It is too bad, though. As stated, Sulu never had any onscreen romance in the original series. Most of the other characters did–McCoy, Scotty, and even Chekov. But not Sulu or Uhura (the two “minority” characters–hmmmm).

In a way, I kind of understand Takei’s objections. It may never have been seen onscreen, but I can believe that he’s been thinking of Sulu as straight for all of these years. It might well be jarring to him for people to now declare the character to be gay just because he, the actor, is. I imagine that gay actors may also not want it thought that they can only play gay characters.

In The Naked Time, he attempted to romance Uhura. It shows that Sulu is not exclusively gay, he has at least some hetero attraction.

Takei’s Sulu hasn’t been retconned any more than Nimoy & Nichols’ characters have been retconned into always having been secret lovers. It’s a new universe.

I’ll take a stab at defending Takei’s views even if I don’t really share them.

Based on that one article linked above, I don’t think that we can conclude anything more than that George Takei wanted Roddenberry to sensitively portray a gay story on the series – not that Takei wanted to play a gay man. I’m speculating here, but as a closeted gay man in 1960’s Hollywood, Takei probably didn’t want to play a gay character for fear it might get him typecast into the few cringe-worthy gay roles of the time and limit his ability to play straight characters in mainstream film and television. He may just have been advocating that Roddenberry do a story-of-week episode on gay people who weren’t the villains and deserved compassion without pity.

Furthermore, Takei always played Sulu as a straight man and wanted Sulu to be perceived that way. He might feel it dishonors the character and his portrayal if all of a sudden Sulu is supposed to be seen as gay. It’s almost as though the new producers are suggesting that by being played by a gay man, the character of Sulu must also be gay. It seems to say that actors can only play people who are just like them; that gay men should only play gay parts and, conversely, straight men should only play straight parts. Takei may believe it discredits his good performance of a straight character if everyone retroactively interprets it as a not particularly good performance of a closeted gay man.

Takei also seems to sincerely believe that if Sulu were gay in the original series, he must have been closeted, and that no gay people would be closeted in a faithful interpretation of Roddenberry’s optimistic future. To say Sulu was closeted seems to impugn Roddenberry’s clear vision of utopic life in the federation where people who are different can peacefully and respectfully coexist.

I think that’s well put, and a reasonable place for Takei to come from here.

That’s what makes it allowable. I do understand how he feels though. What’s really unfortunate is that Roddenberry couldn’t have included non-straight characters at the time. There’s no way to change that at the moment, I’m not getting anywhere with my own time machine, but in the future the gang can go back to the 60s and change things if they find it necessary.
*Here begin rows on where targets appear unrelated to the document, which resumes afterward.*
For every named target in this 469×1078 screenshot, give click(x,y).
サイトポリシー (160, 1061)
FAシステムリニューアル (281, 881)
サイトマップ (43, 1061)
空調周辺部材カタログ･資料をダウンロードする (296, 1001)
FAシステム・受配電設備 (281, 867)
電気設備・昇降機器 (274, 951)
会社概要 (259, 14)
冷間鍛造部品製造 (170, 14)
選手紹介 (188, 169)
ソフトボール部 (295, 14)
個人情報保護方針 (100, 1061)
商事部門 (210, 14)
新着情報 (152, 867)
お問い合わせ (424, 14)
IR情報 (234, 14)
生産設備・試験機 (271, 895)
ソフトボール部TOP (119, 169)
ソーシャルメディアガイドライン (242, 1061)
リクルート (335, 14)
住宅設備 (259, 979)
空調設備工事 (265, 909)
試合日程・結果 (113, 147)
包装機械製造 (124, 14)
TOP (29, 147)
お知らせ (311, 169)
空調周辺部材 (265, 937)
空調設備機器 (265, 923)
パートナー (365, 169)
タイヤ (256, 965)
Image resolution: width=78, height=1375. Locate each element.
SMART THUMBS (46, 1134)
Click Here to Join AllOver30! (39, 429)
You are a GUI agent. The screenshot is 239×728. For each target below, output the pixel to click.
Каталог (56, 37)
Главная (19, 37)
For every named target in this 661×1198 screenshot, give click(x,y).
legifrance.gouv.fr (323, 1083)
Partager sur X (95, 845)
Worked for the whales.

I think this is honorable and not insulting. The notion is that 50 years ago, Star Trek could not have a gay character, because the society viewing Trek wasn’t ready for that yet. With a retcon, you have a chance to do-over Trek as it should and would have been, had society been ready to accept that.
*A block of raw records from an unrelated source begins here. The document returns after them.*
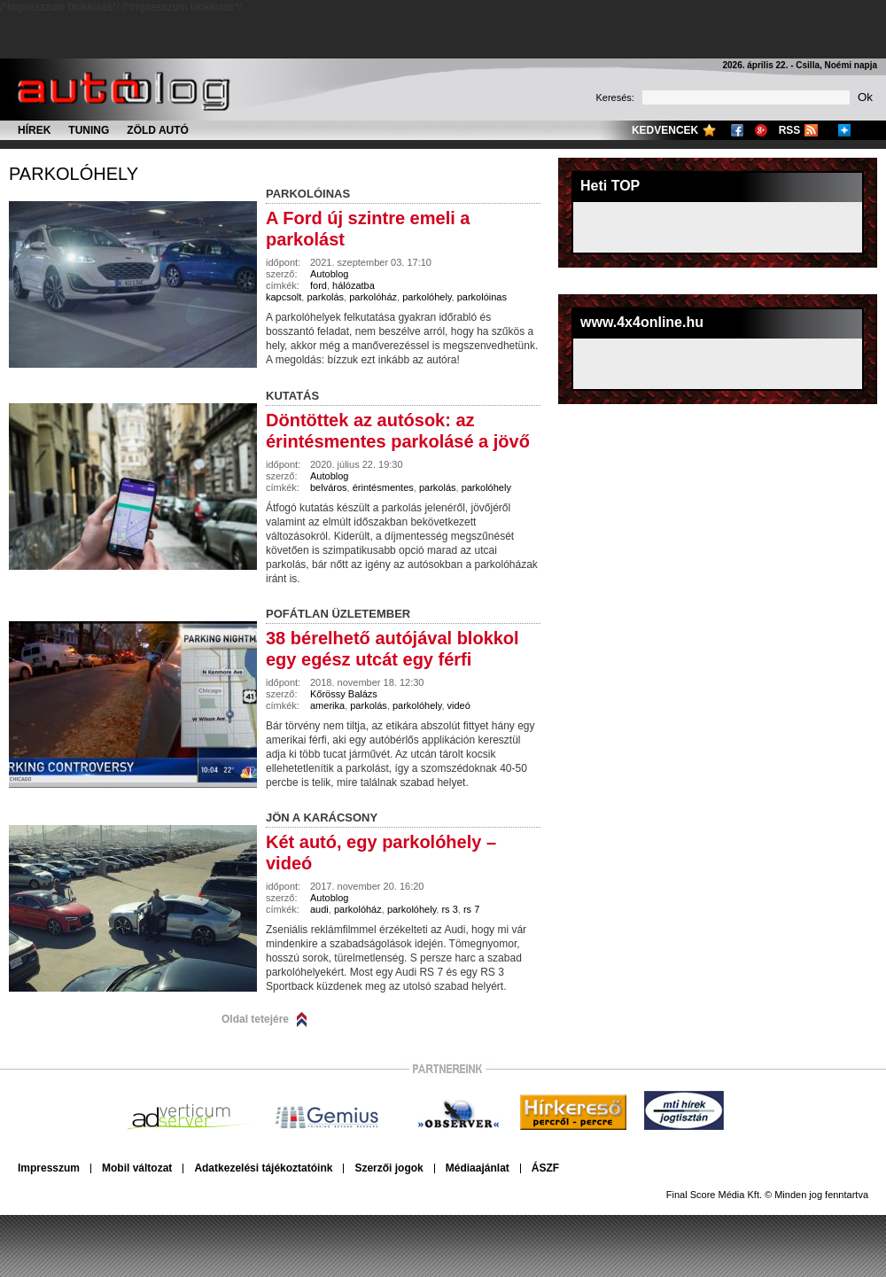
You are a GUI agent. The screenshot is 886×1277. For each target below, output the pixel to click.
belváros (328, 487)
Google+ (761, 130)
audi (319, 909)
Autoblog (329, 274)
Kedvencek (665, 130)
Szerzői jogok (388, 1168)
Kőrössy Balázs (343, 694)
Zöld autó (158, 130)
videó (458, 705)
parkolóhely (73, 173)
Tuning (88, 130)
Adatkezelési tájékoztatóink (263, 1168)
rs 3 (449, 909)
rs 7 (471, 909)
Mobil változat (137, 1168)
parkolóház (373, 297)
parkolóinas (482, 297)
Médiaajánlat (477, 1168)
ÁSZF (545, 1168)
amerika (327, 705)
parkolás (325, 297)
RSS (790, 130)
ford (318, 285)
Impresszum (49, 1168)
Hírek (34, 130)
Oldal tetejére (255, 1019)
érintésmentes (383, 487)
It isn’t that the character was “in the closet”, it is that this is a new universe; the characters are simply different. Sulu in the original was straight; here he is gay.

Making that character Sulu (rather than some other random character) was intended to be a fourth-wall-breaking moment, to honor the actor who played him in the original’s present-day actions as an activist for gay inclusion.

Now, the only thing that gives me pause is that the man being so honored doesn’t like it. I think his wishes out to have been heeded, whether one disagrees with his points or not.

Why could not Scotty be gay. Or Chekov? Or Uhura? The one TOS character who is outed as gay just happened to be played by a gay man. That does not seem honouring to me.

There’s no way to undo the past here. Obviously using the Sulu character once played by a gay man makes a more noticeable message. Remember that George Takei was an effective spokesman for the issue of sexual orientation because he did play Sulu. This all should have happened earlier than now, even accounting for the changes in society, but better late than never, better to have this imperfect solution than none at all.

It’s common for background material on characters to be used to inform the actor’s portrayal, while never making it explicitly onto the screen. I imagine the background material on Sulu made it clear to Takei that he was straight, so Takei has spent decades building up a character who is straight, and isn’t happy that the portrayal isn’t being honored.

I also think Takei has a bit of a chip on his shoulder about the relative importance of his character when he was playing him, and felt like he was under-appreciated at the time. Not only did Shatner and Nimoy wind up with most of the lines and attention, but she show introduced Chekhov in the second season to cash in on the popularity of “The Monkees”, and Chekhov took more lines that were probably intended for Sulu.

Another straight-Sulu moment in the original series was in “Mirror Mirror”, where Sulu is easily seduced by Uhura and openly leches after her. You can retconn that by saying Sulu was only straight in that universe, but I don’t think there’s been any evidence that the ‘mirror’ universe changed anyone’s sexual orientation.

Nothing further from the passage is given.